= Excerpt provided =
*****
By Kenn Daily
Clash Daily Contributor
It’s a scenario I’ve seen dozens of times: While black thugs riot in the streets, white-collar pundits appear to fight back tears as they sympathize with the mayhem.
“After all,” they say, “the black community has endured generations of racial discrimination.”
Talking heads fill our TV screens as they continue to enumerate the offenses white Americans have committed from slavery to Jim Crow.
Do you think Cubans are fighting for healthcare or freedom from Communism?
Consequently, a false narrative has been embedded in the minds of Americans. The nation is suffering from false memory syndrome. Our ancestors, we believe, raided peaceful African villages, bopped innocent Africans on the head, then led them in chains to slave ships.
Once in America we imagine wealthy white plantation owners forcing hordes of blacks slaves to pick cotton in the hot summer sun twelve months out of the year.
The narrative is so well ingrained in our thinking that its seem almost sacrilegious to question it.
Nonetheless, facts are stubborn and data takes precedence over anecdotes.
Here are thirteen things most Americans don’t know about black history.
1. America’s first black military officers served the Confederacy.
In 1861 about 1,500 free blacks in New Orleans answered Gov. Thomas Overton Moore’s call to serve the Confederate army. The new enlistees were garnered at a meeting called by ten prominent black residents. About 2,000 blacks attended the meeting on April 22, located at the Catholic Institute. The new regiment was formed May 2.
Considering there were about 10,000 free blacks of both genders and all ages living in the Louisiana in 1861, the large number of black enlistees speaks to the loyalty of blacks to the Confederacy. It can be estimated that as many as half of all free black males between the ages of 15 and 50 enlisted.
The governor appointed three white officers to oversee the regiment. They were accompanied by three black officers appointed from the regiment. These became the first black military officers in American history.
2. The first legally recognized slave owner in American history was black.
Anthony Johnson came to the American colonies in August, 1619 as an indentured servant. In 1623 Johnson had completed his indenture and was recognized as a free negro. In 1651 he acquired 250 acres of land in Virginia, later adding another 250 acres; a sizable holding at the time.
John Casor, a black indentured servant employed by Johnson, became what historians have long considered to be America’s first slave. His enslavement resulted from a legal dispute between Johnson and Robert Parker. Parker was a white colonist who employed Casor while Casor was still indentured to Johnson. Johnson sued Parker in Northampton Court in 1654. The court upheld Johnson’s right to hold Casor as a slave on March 8, 1655. The court found:
The court seriously consideringe and maturely weighing the premisses, doe fynde that the saide Mr. Robert Parker most unjustly keepeth the said Negro from Anthony Johnson his master … It is therefore the Judgement of the Court and ordered That the said John Casor Negro forthwith returne unto the service of the said master Anthony Johnson, And that Mr. Robert Parker make payment of all charges in the suit.
*****
= Provided information =
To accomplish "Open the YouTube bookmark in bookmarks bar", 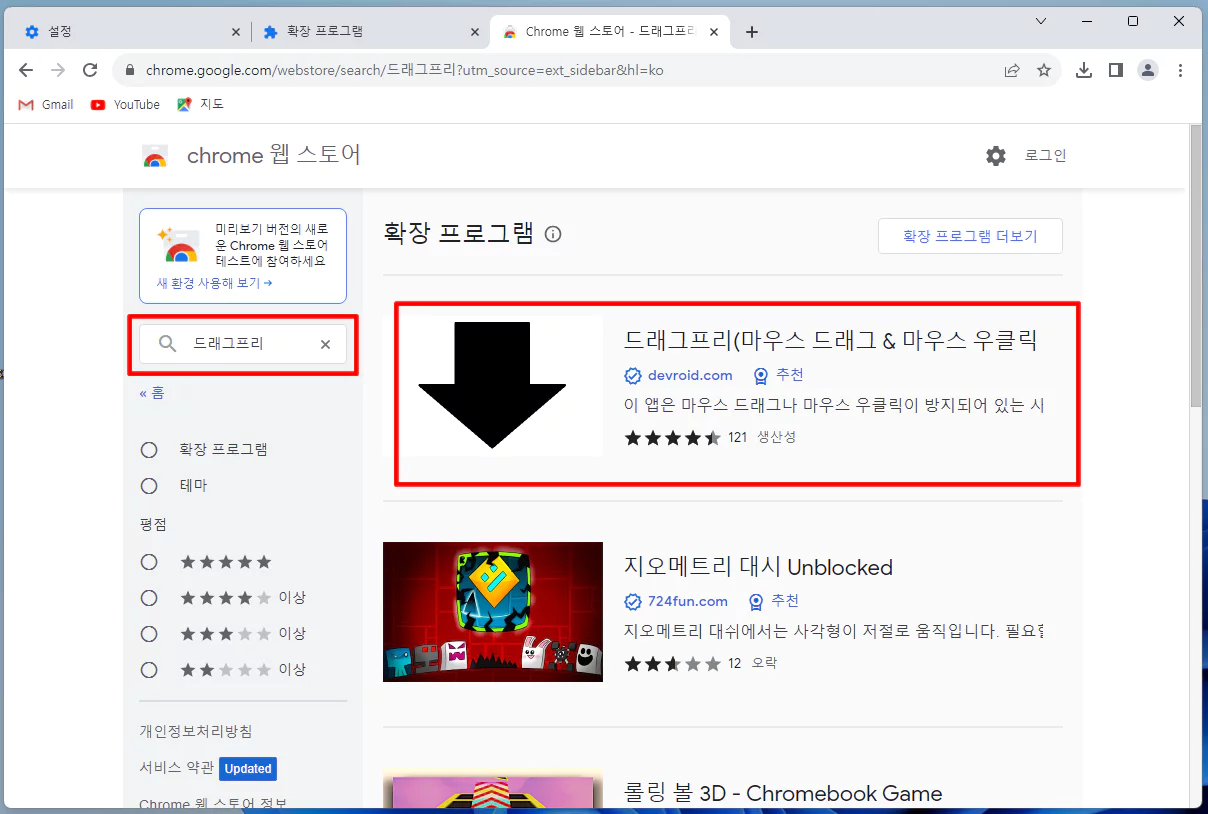I will 126,104.
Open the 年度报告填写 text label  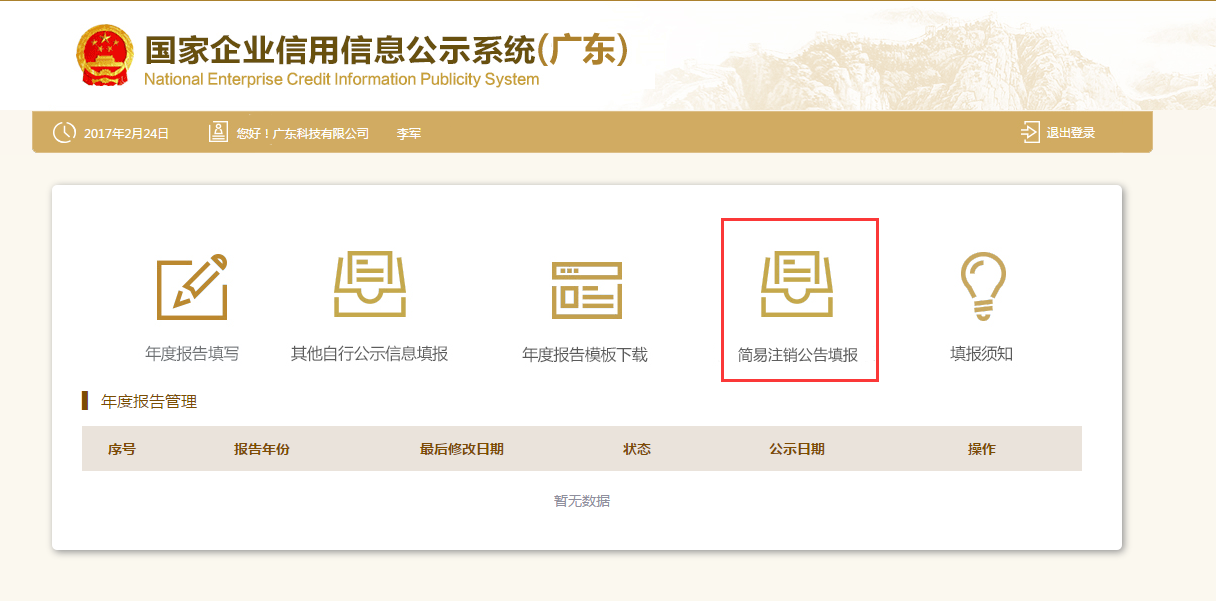tap(192, 354)
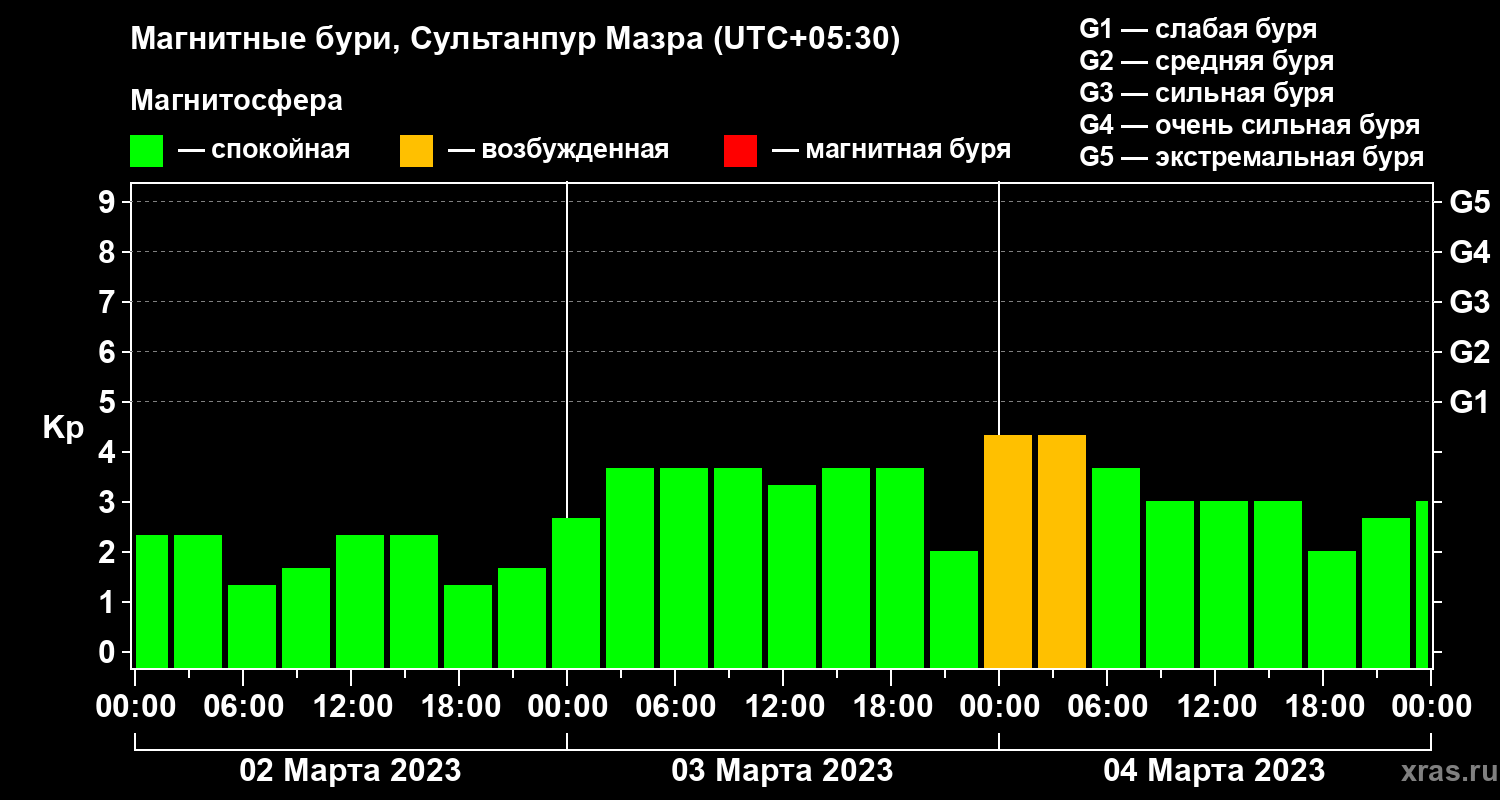Screen dimensions: 1500x800
Task: Click the first orange bar on 04 March
Action: pos(1007,551)
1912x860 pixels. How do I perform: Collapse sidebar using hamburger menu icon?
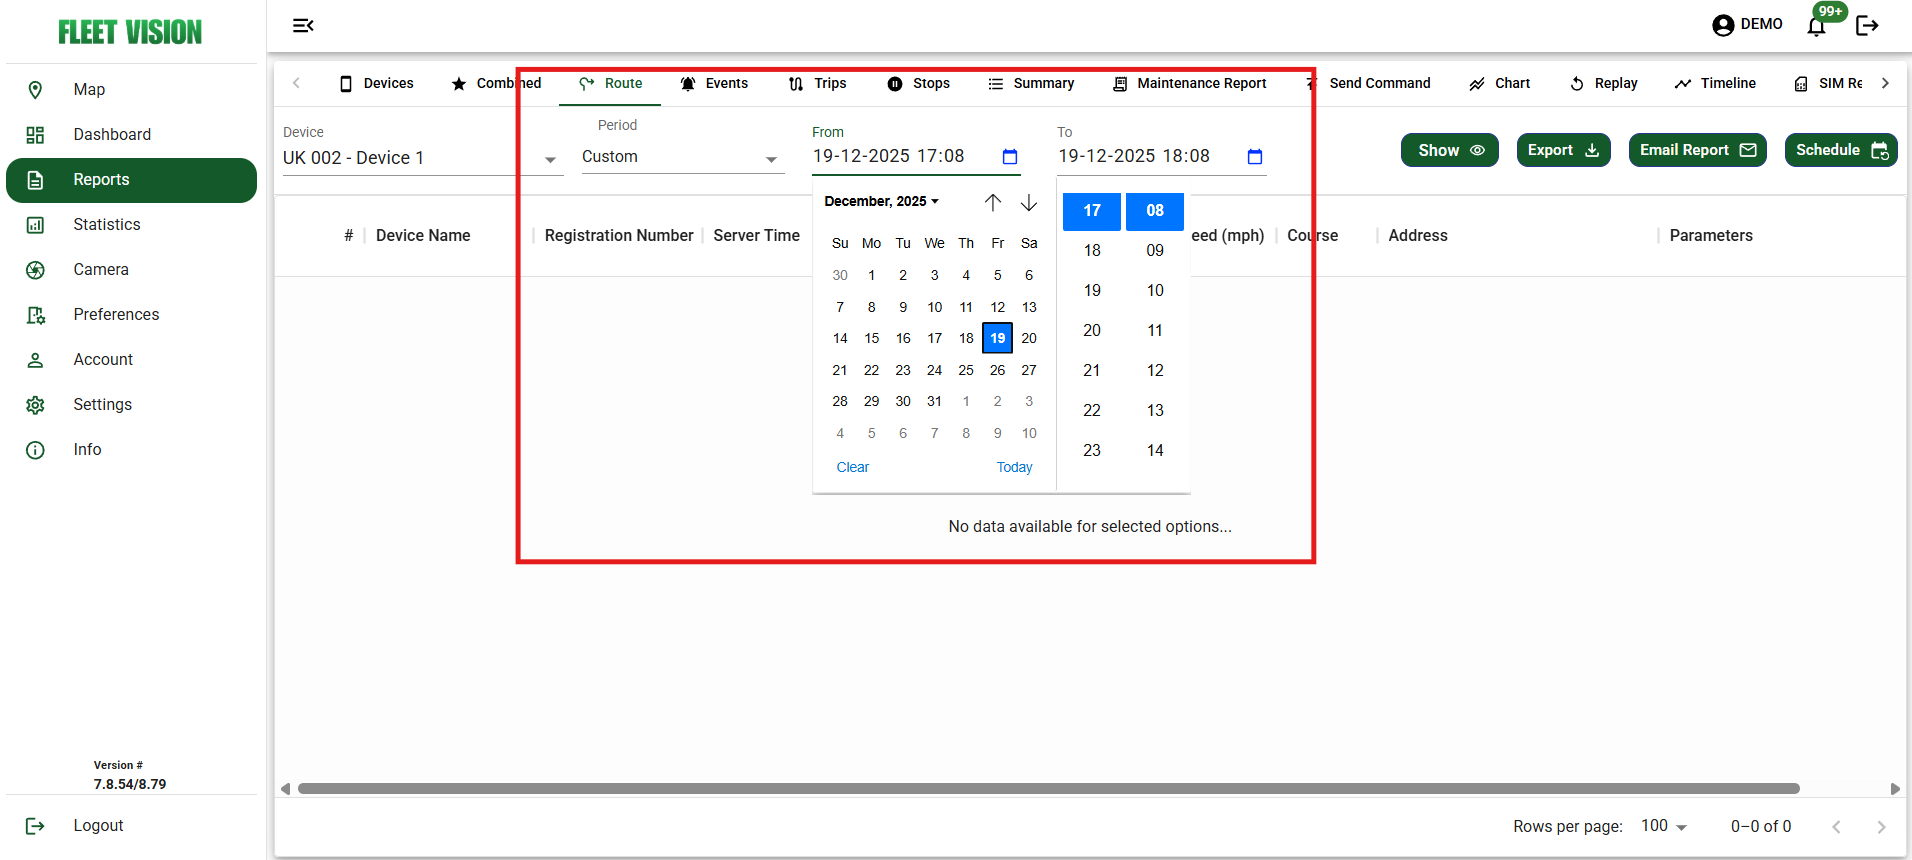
*****
= To be done =
**a)** Reproduce the stretch of the article above the rows from "Consequently, a false" through "served the Confederacy.".
**b)** In the article above, in what year did Anthony Johnson acquire 250 acres of land in Virginia?

= Solutions by task =
**a)**
Consequently, a false narrative has been embedded in the minds of Americans. The nation is suffering from false memory syndrome. Our ancestors, we believe, raided peaceful African villages, bopped innocent Africans on the head, then led them in chains to slave ships.
Once in America we imagine wealthy white plantation owners forcing hordes of blacks slaves to pick cotton in the hot summer sun twelve months out of the year.
The narrative is so well ingrained in our thinking that its seem almost sacrilegious to question it.
Nonetheless, facts are stubborn and data takes precedence over anecdotes.
Here are thirteen things most Americans don’t know about black history.
1. America’s first black military officers served the Confederacy.

**b)** 1651